Folha - Os primeiros passos do governo Lula indicam um forte pragmatismo. O sr. pensa que os ideais do PT serão sacrificados em nome da governabilidade?
Touraine -
Não gosto dessa maneira de falar. O que quer dizer mudar a sociedade numa situação de ingovernabilidade? Não se consegue fazer nada assim. Para que as mudanças ocorram é preciso que as instituições funcionem. Lula está empregando linguagem moderada porque os problemas do Brasil mudaram. Sempre se falou em dois brasis, mas a miséria do país já não é mais rural: é urbana. O grande problema do país é a destruição ou a sobrecarga das grandes metrópoles. O que se espera é que ele tome medidas para amenizar o problema da habitação, da infra-estrutura urbana e da segurança.

Folha - Lula deverá fazer um verdadeiro governo de esquerda?
Touraine -
Os conceitos "direita" e "esquerda", bem como "socialismo", "comunismo" ou "fascismo", são muito europeus e jamais corresponderam exatamente à realidade latino-americana. Há vários exemplos: Perón foi um homem de direita ou de esquerda? O que interessa é o seguinte: será que um governo concentra sua ação sobre uma minoria ou uma maioria? Será que ele tenta diminuir a distância entre o centro e a periferia? Acredito que Lula e a grande maioria de brasileiros são favoráveis à redução das desigualdades e da exclusão social.

Folha - Se Lula adota um discurso mais moderado, centrista, o sr. não acha que isso poderá gerar conflitos no seu partido, onde muitos professam idéias marxistas?
Touraine -
Tudo isso é absolutamente verdadeiro, mas preciso dizer que todos os partidos social-democratas europeus foram formados com idéias marxistas, o que não os impediu de serem mais tarde de centro-esquerda e mesmo de centro-direita. Creio que o que se deve esperar é que as escolhas ideológicas percam progressivamente sua importância e as grandes idéias sejam as de como combinar um método democrático de governo com uma vontade de transformação social.

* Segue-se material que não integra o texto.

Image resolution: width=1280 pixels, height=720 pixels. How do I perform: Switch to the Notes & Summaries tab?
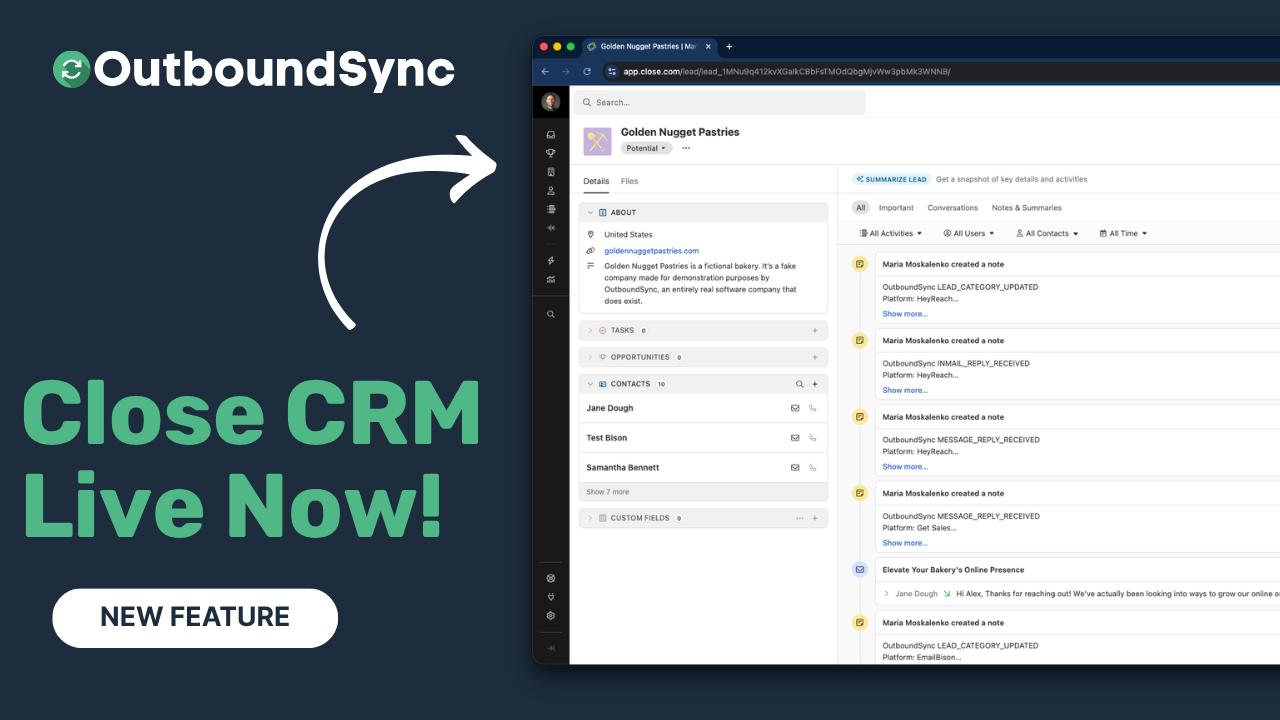point(1026,207)
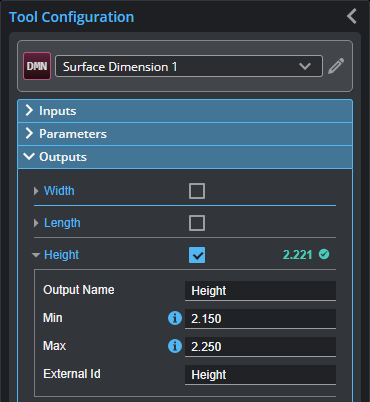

Folha - Poderá haver reações e mesmo rupturas dentro do PT?
Touraine -
Tensões, talvez, mas não muito mais que isso. Num partido que depois de 20 anos chega ao poder, aquelas pessoas que se afastarem dele agora estão condenadas politicamente à morte. No momento, sejamos realistas: Lula dispõe de meios de ação consideráveis. Há expectativas muito positivas e não penso que pessoas e grupos políticos estão com vontade de, antes de tudo, radicalizarem a situação.



Texto Anterior: Painel
Próximo Texto: Frases
Índice



Copyright Empresa Folha da Manhã S/A. Todos os direitos reservados. É proibida a reprodução do conteúdo desta página em qualquer meio de comunicação, eletrônico ou impresso, sem autorização escrita da Folhapress.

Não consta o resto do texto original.